Legislators in Florida decided to add the amendment exempting Medi-Share and other groups because there was concern that OIR might shut them down or force them to conform to standards set for traditional insurance companies. Currently, about 7,000 Floridians are enrolled in Medi-Share and legislators feel that faith-based health care may be a way to help tackle the problem of the uninsured.
"From our standpoint we're looking for ways people can take care of themselves and if a group or individuals can find a way—anytime you can do it outside of government, more power to you," said Representative Bean.
Currently, ten states have exemptions that allow organizations such as Medi-Share to function, while four states have ruled that such religion-based organizations are in fact insurance and subject to state regulations.
"I think we need to establish federal guidelines for these health-care efforts, just like we did for HMOs, PPOs, whatever," said Representative Armstrong, hoping that. "They should be recognized as 501(c)3s by the IRS, and their administrative costs and what monies are actually going out to help their ministries should be monitored."
Regulation of faith-based health care often comes up in discussions of other social services such as child day-care and addiction treatment centers.
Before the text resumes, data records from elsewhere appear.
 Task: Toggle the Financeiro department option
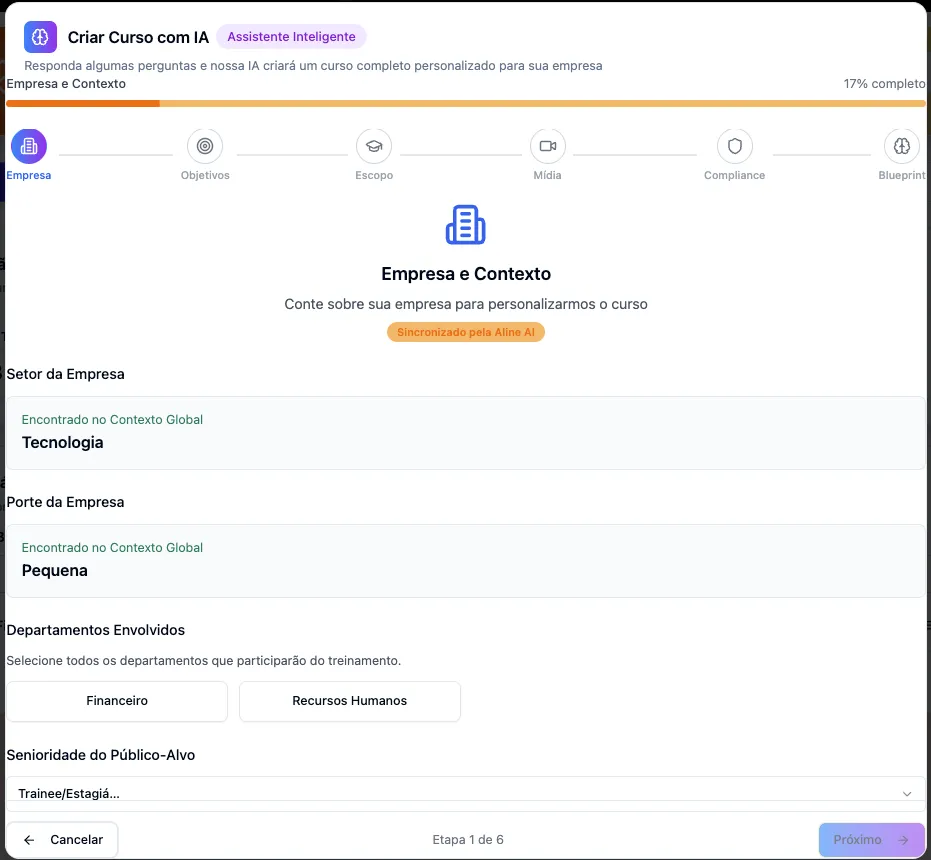click(x=117, y=701)
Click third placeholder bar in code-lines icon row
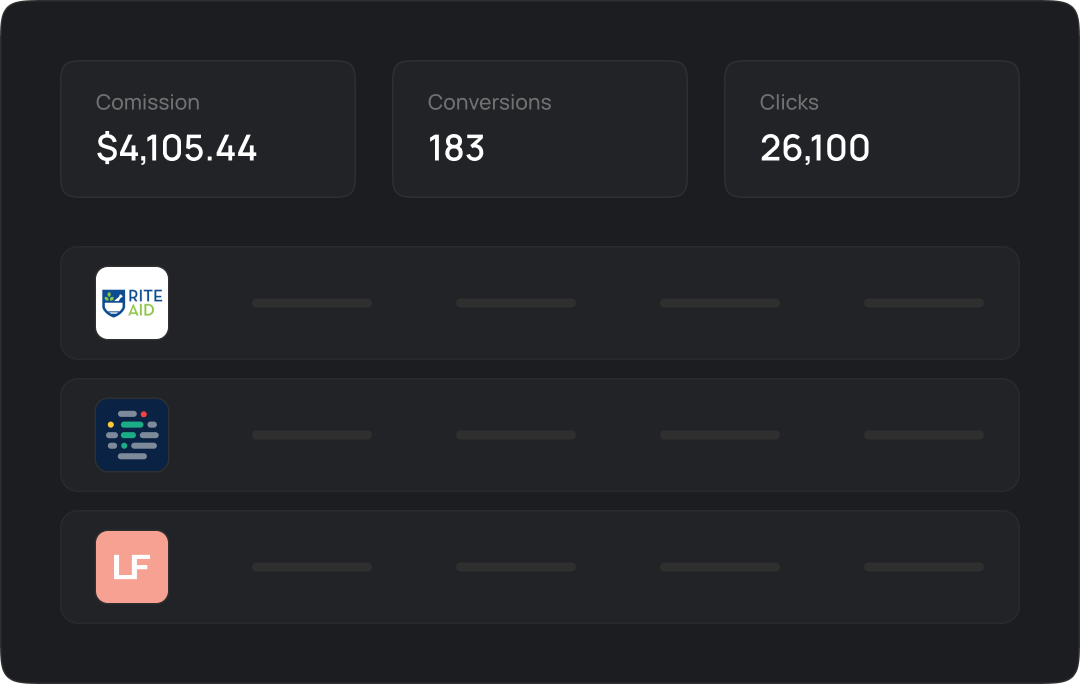The height and width of the screenshot is (684, 1080). (720, 435)
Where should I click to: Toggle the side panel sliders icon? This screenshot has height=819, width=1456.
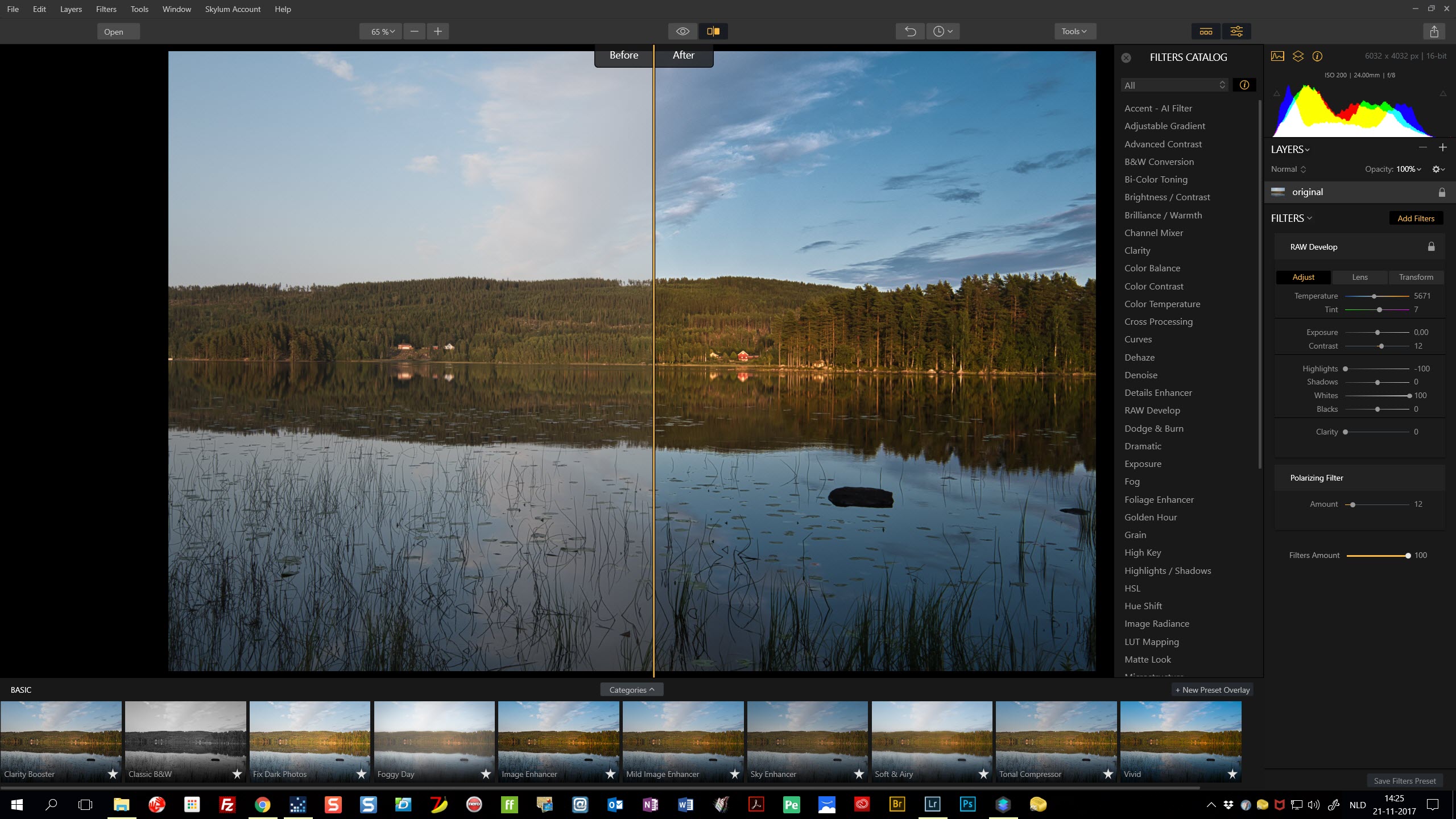(x=1236, y=31)
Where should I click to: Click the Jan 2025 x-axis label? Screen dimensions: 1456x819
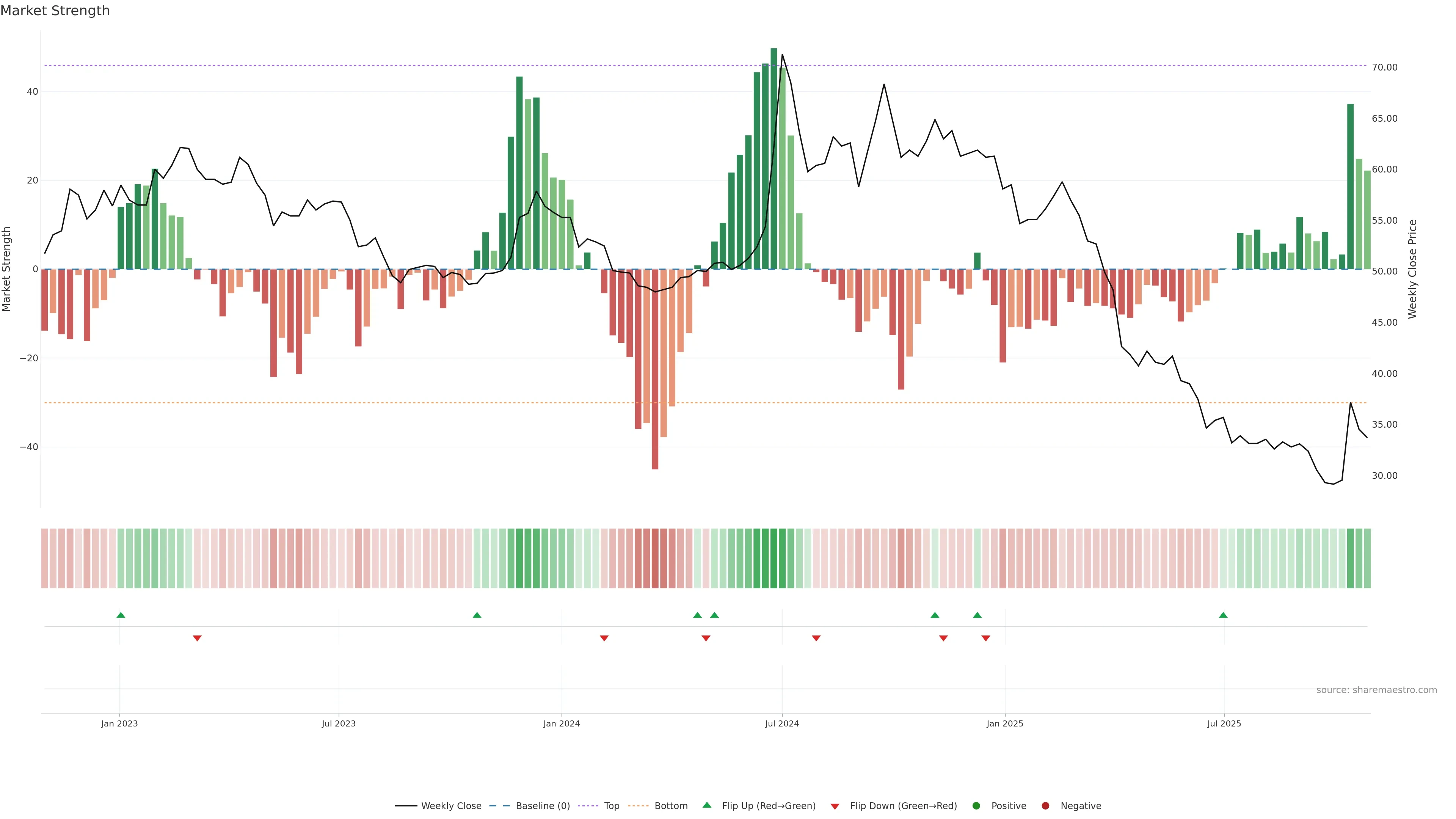click(x=1005, y=723)
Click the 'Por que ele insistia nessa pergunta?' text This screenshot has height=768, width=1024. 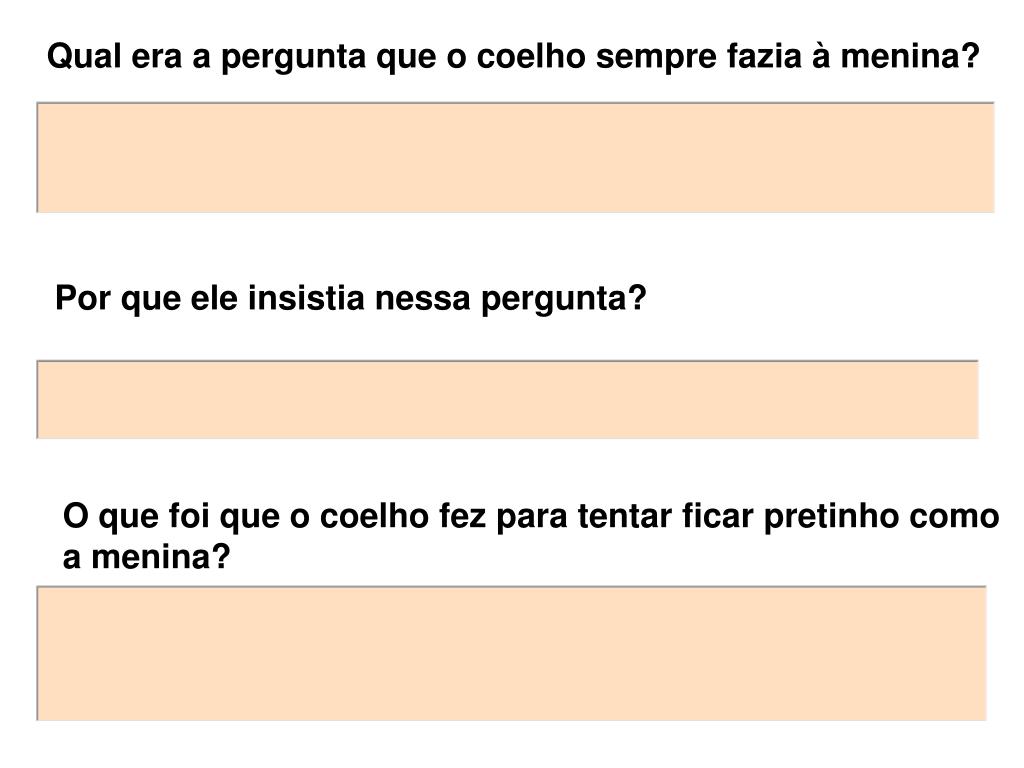tap(351, 299)
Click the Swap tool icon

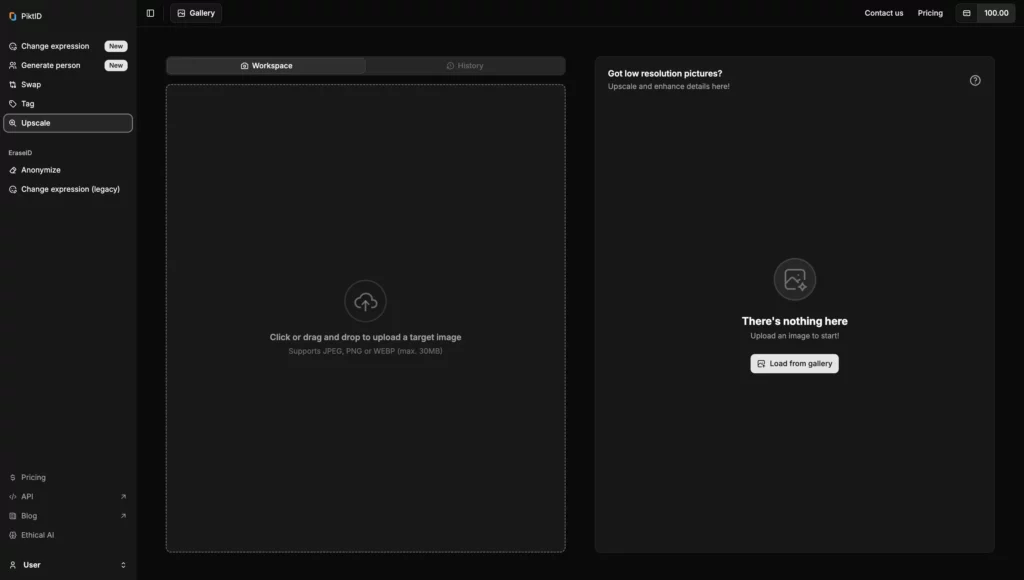click(x=13, y=85)
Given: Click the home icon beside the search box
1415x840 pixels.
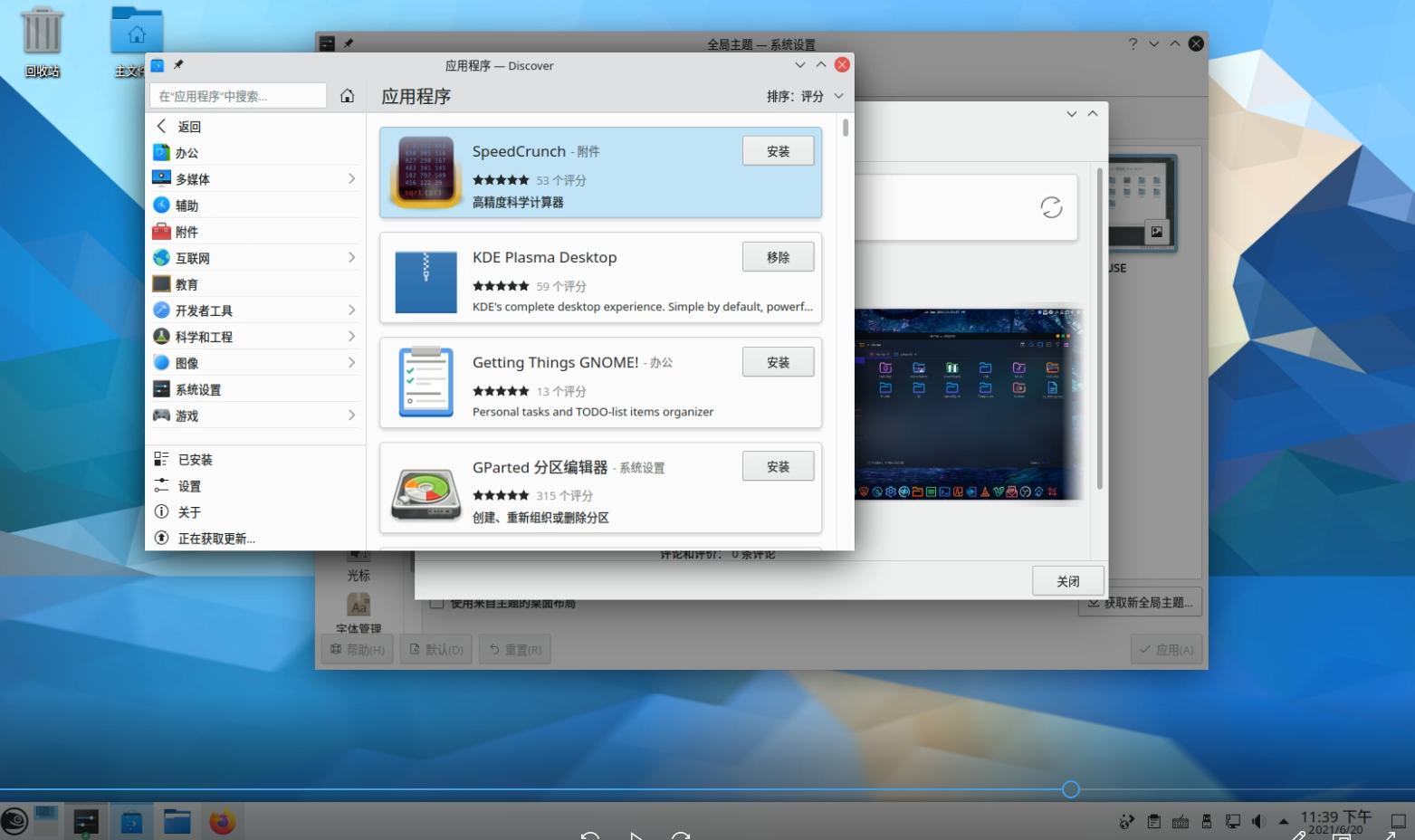Looking at the screenshot, I should click(347, 95).
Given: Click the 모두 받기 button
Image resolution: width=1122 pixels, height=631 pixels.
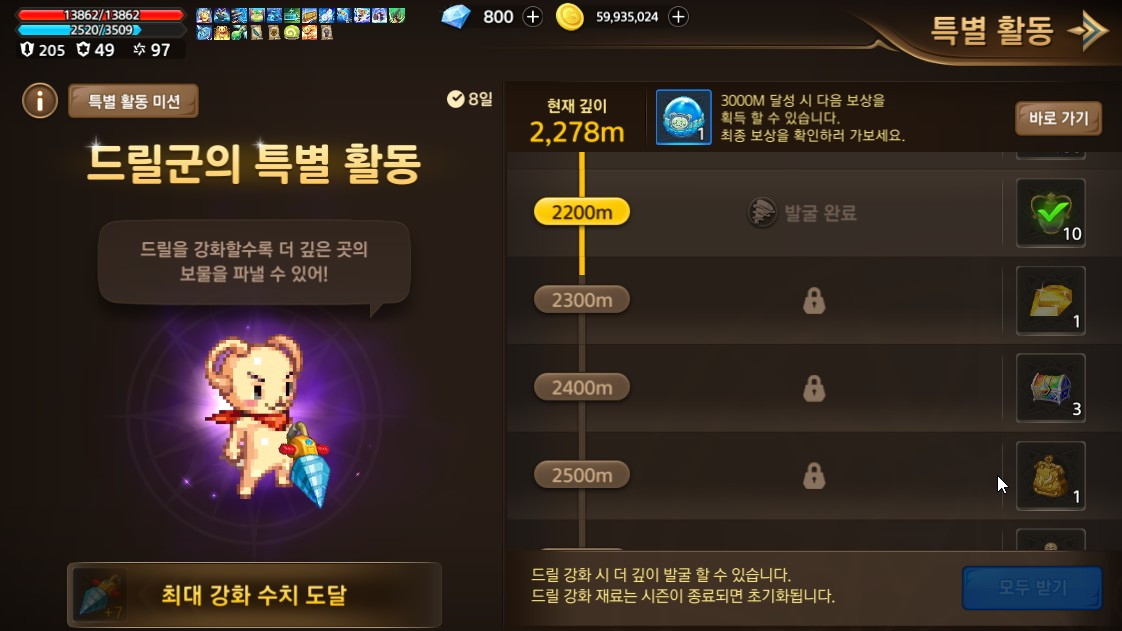Looking at the screenshot, I should [1032, 587].
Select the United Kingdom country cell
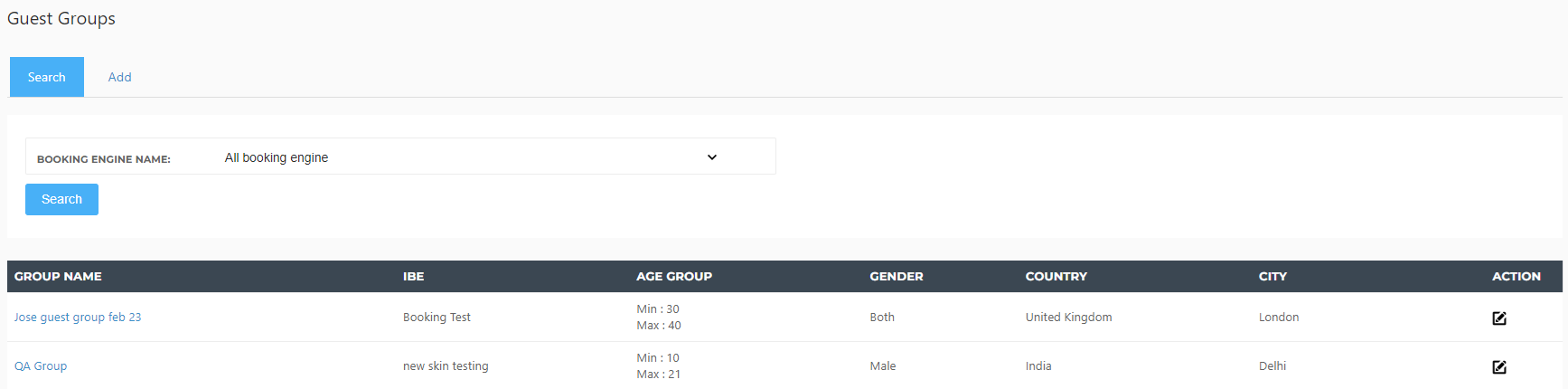Viewport: 1568px width, 389px height. (1068, 318)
Critics contend that faith-based groups are exempt from oversight of how they spend their money—something other large non-profits are required to report. Additionally, church plans are under no contractual obligation to pay for medical bills, potentially leaving a patient stuck with a high bill and no legal recourse. The non-faith-based groups also contend that their administrative costs are significantly higher because of their need to comply with state regulations. Supporters, however, contend that faith-based groups have been operating and providing services since the country's origins and presently provide a low-cost option for those who want to participate.